**AVAILABLE DATA**:
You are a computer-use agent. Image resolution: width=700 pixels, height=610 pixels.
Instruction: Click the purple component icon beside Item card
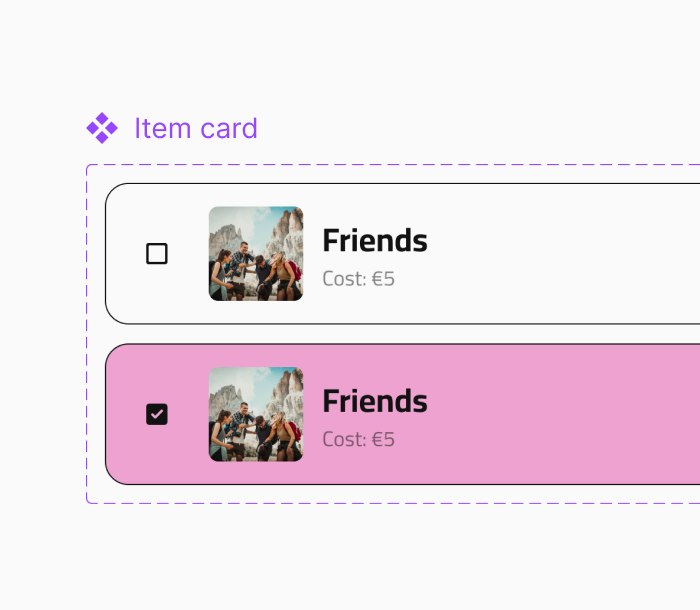pos(102,128)
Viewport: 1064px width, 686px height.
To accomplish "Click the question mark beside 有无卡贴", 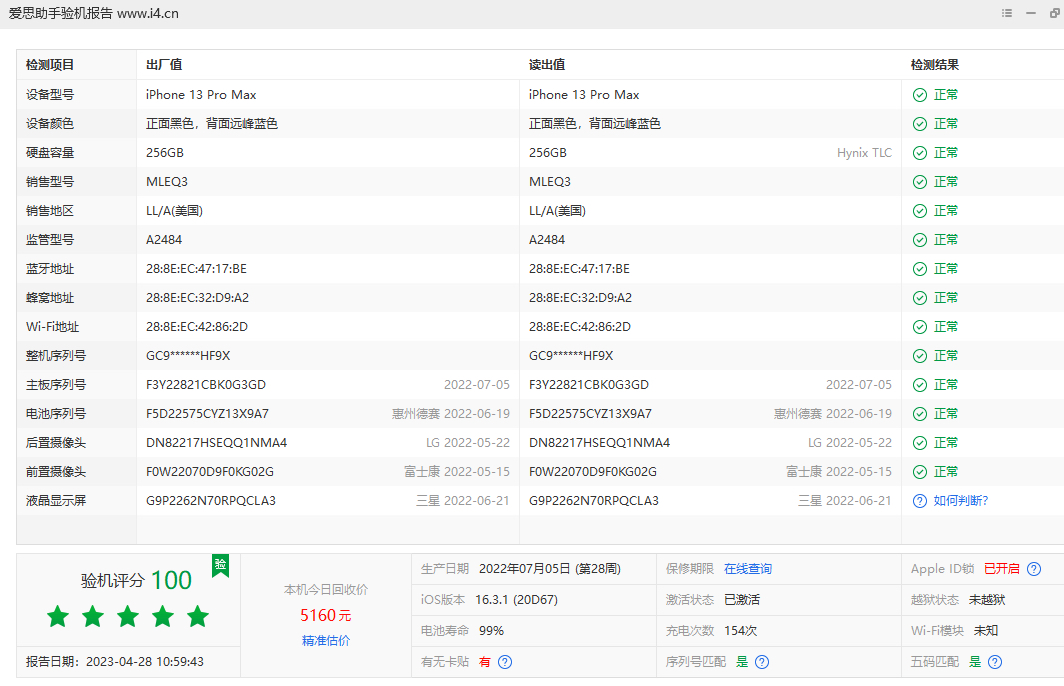I will tap(505, 661).
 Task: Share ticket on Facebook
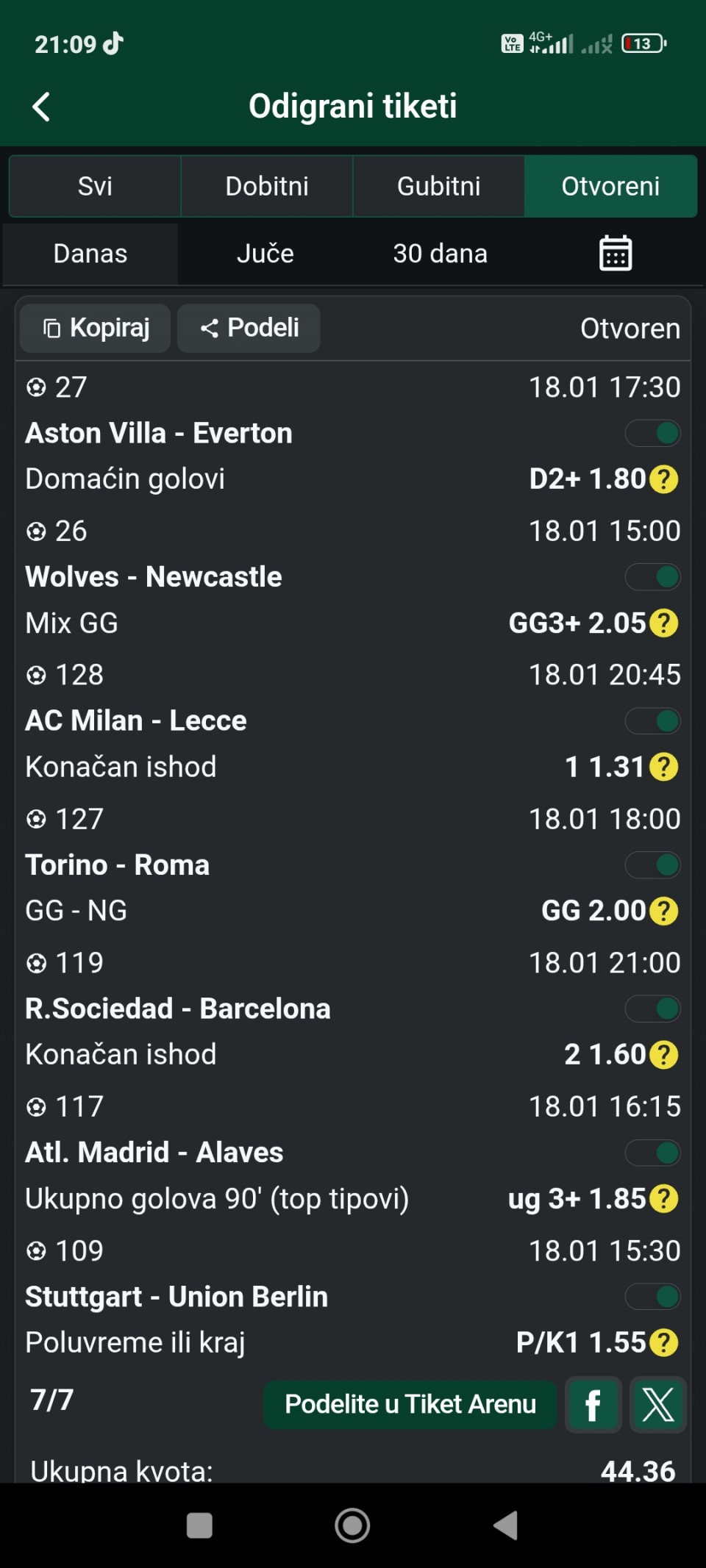coord(593,1405)
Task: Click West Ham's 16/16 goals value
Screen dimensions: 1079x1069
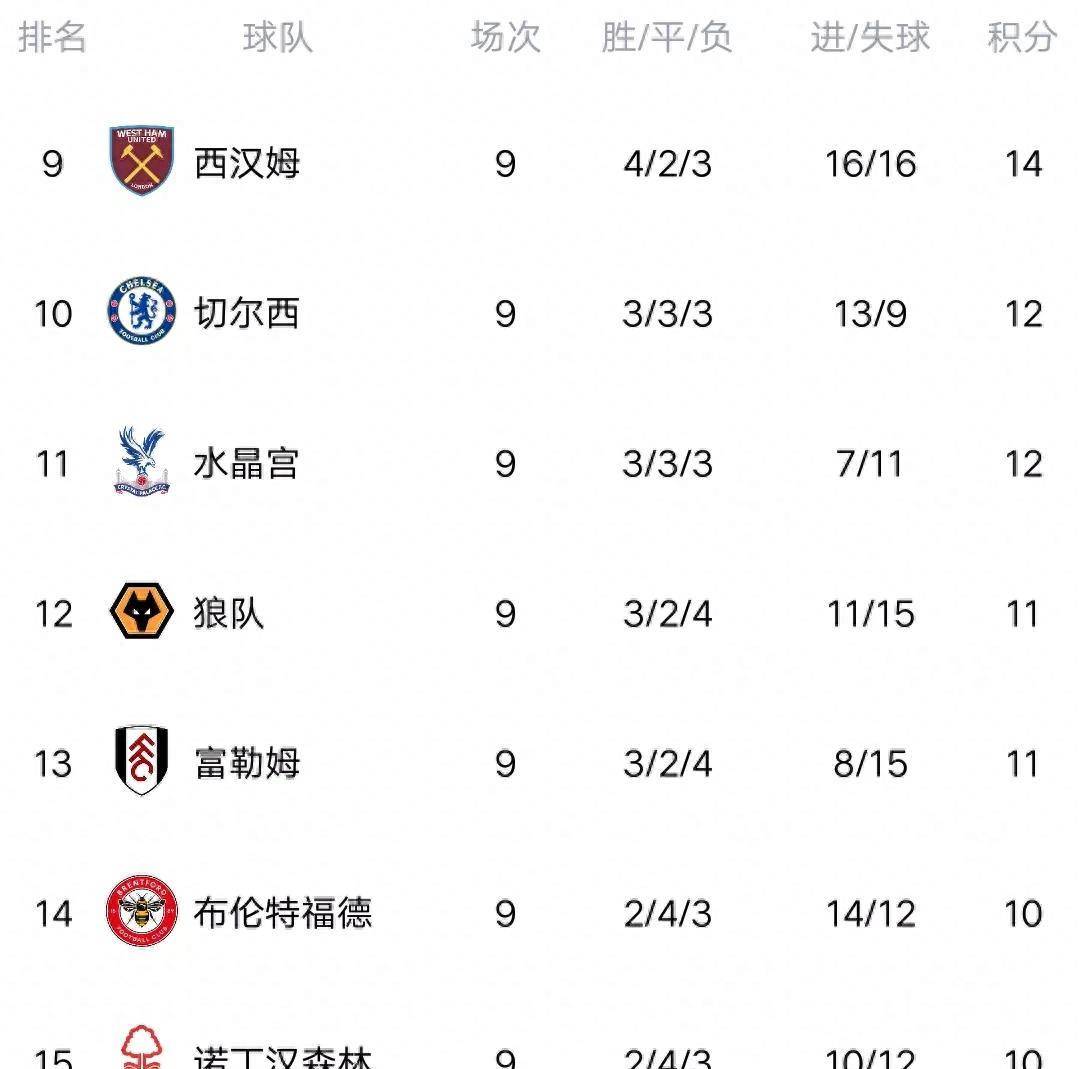Action: coord(870,164)
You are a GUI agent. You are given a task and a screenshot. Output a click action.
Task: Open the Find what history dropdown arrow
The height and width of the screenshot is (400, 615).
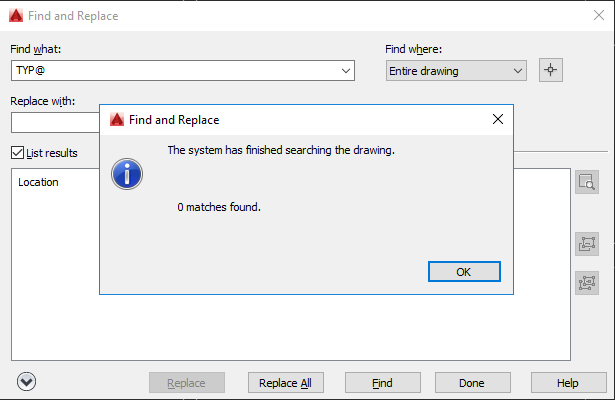[346, 71]
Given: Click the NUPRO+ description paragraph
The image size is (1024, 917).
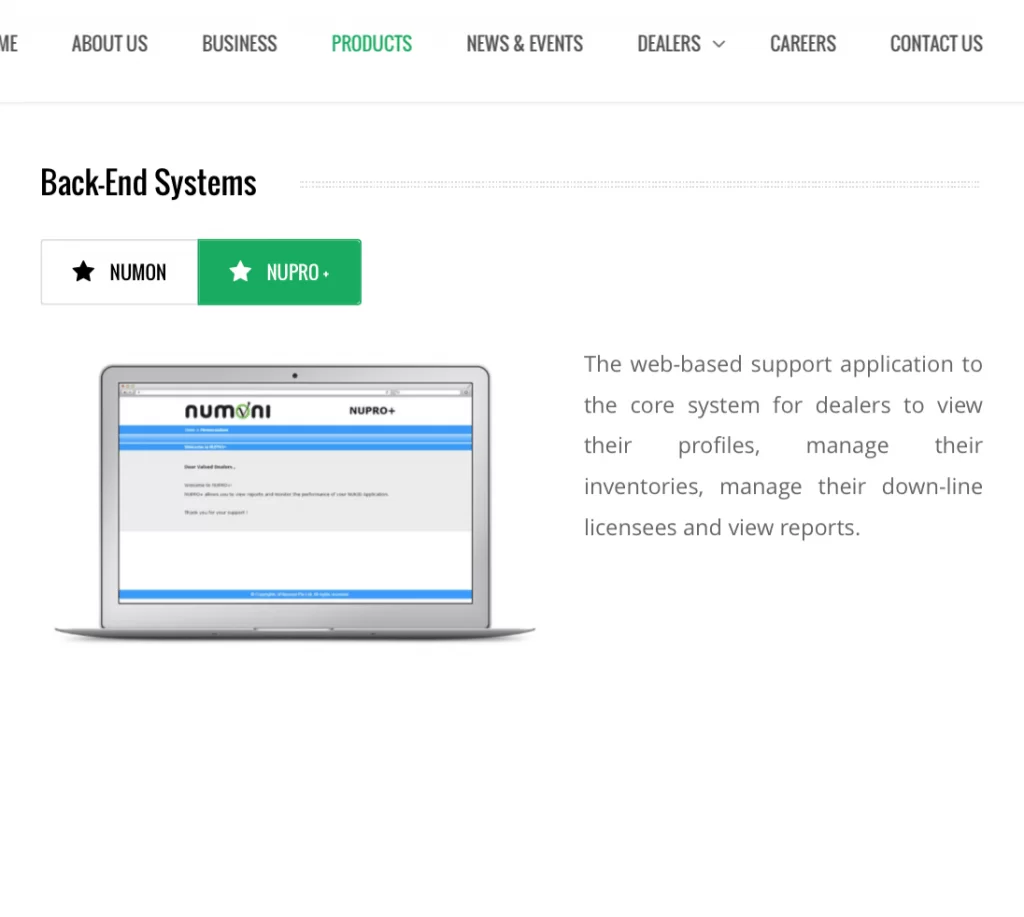Looking at the screenshot, I should (783, 445).
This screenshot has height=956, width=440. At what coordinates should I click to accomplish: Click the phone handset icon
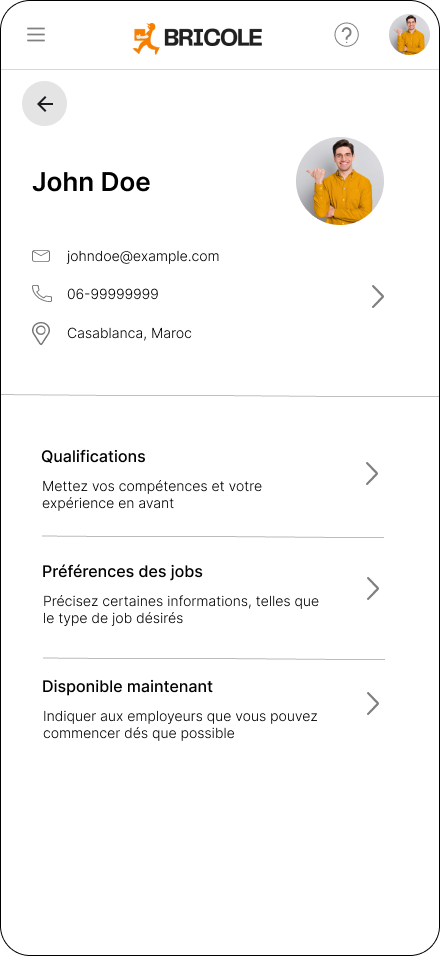41,294
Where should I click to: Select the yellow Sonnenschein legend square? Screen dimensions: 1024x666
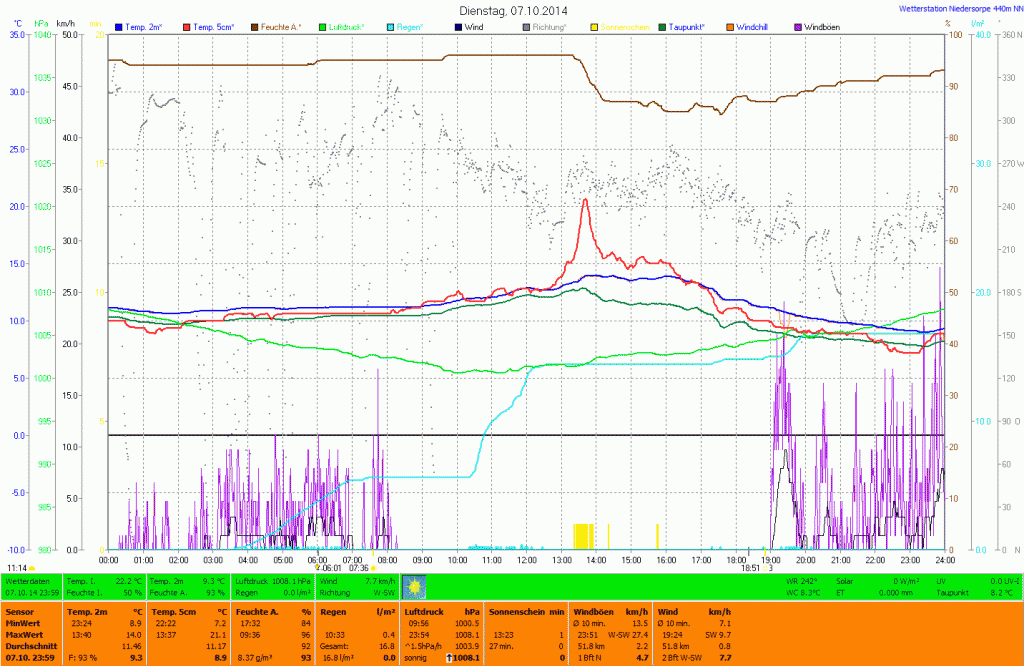point(593,26)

**PROBLEM REQUIREMENTS**: Output the line containing "The height and" along with every line after it to the end of the material, exactly as written, but without pictures.

**ANSWER TO THE PROBLEM**:
The height and width of the screenshot is (400, 615).
[346, 71]
Given: Click the NUPRO+ description paragraph
The image size is (1024, 917).
Looking at the screenshot, I should (783, 445).
This screenshot has height=956, width=440. At what coordinates should I click to accomplish: Click the phone handset icon
41,294
Where should I click to: Select the yellow Sonnenschein legend square? Screen dimensions: 1024x666
point(593,26)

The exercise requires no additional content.